El incendio que afecta estos días a la zona de Niebla también se ha hecho notar, y mucho, en Nerva. Aunque aquí no hemos tenido que enfrentarnos directamente a las llamas, el humo ha ido ganando presencia en el cielo y el fuerte olor a quemado se ha instalado durante horas en las calles del pueblo. A eso se suma la caída de ceniza, visible sobre coches, terrazas y espacios al aire libre. Una sensación extraña, de esas que hacen que uno mire hacia el horizonte buscando de dónde viene ese humo y preguntándose cómo estará evolucionando el incendio.
Pero mientras en Nerva lo vivimos desde la preocupación y la incertidumbre, la situación ha sido mucho más dura para nuestros vecinos de Berrocal y para algunas aldeas de Zalamea la Real, donde el fuego sí ha llegado y ha obligado a vivir estas horas con mucha más angustia fuera de sus hogares.
Desde Nerva hemos seguido el avance del incendio con esa mezcla de preocupación y esperanza que acompaña siempre a estas situaciones. Porque aunque las llamas no hayan llegado hasta aquí, el incendio también se ha hecho presente en nuestro pueblo: lo hemos visto, lo hemos olido y, literalmente, lo hemos respirado.
Estas imágenes son solo un pequeño testimonio de cómo se está viviendo el incendio desde Nerva. Ojalá pronto sean únicamente eso: el recuerdo de unas horas difíciles y el principio del final de este incendio.
Mi solidaridad está con todas las personas que han visto amenazadas sus casas, sus pueblos o sus medios de vida. Y mi reconocimiento y agradecimiento a todas las personas que, desde tierra y desde el aire, están trabajando para contener las llamas y proteger a la población y nuestro entorno. Bomberos, INFOCA, Guardia Civil, Policía Local, Protección Civil, Cruz Roja, servicios sanitarios, Ejército, voluntarios y tantos otros que están poniendo su esfuerzo en una situación que siempre es mucho más difícil de lo que podemos imaginar quienes la contemplamos desde fuera.

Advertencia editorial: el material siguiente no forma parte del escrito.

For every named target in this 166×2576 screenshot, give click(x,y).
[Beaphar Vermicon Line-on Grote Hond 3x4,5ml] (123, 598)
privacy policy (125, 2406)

Y cuando todo esto termine, quedará también una pregunta que no deberíamos olvidar: ¿cómo ha podido ocurrir? Será necesario esclarecer las causas del incendio y, si ha habido alguna actuación humana detrás, que se depuren las responsabilidades que correspondan. Pero, sobre todo, deberíamos aprender de cada incendio para mejorar la prevención y evitar que vuelva a repetirse, como ya ocurriera por estas tierras en el gran incendio de 2004 (Riotinto-Berrocal) ó 2018, el más reciente declarado en Nerva. Porque detrás de cada columna de humo hay mucho más que un paisaje quemado: hay personas, pueblos, recuerdos y una parte de nuestro territorio que difícilmente vuelve a ser la misma.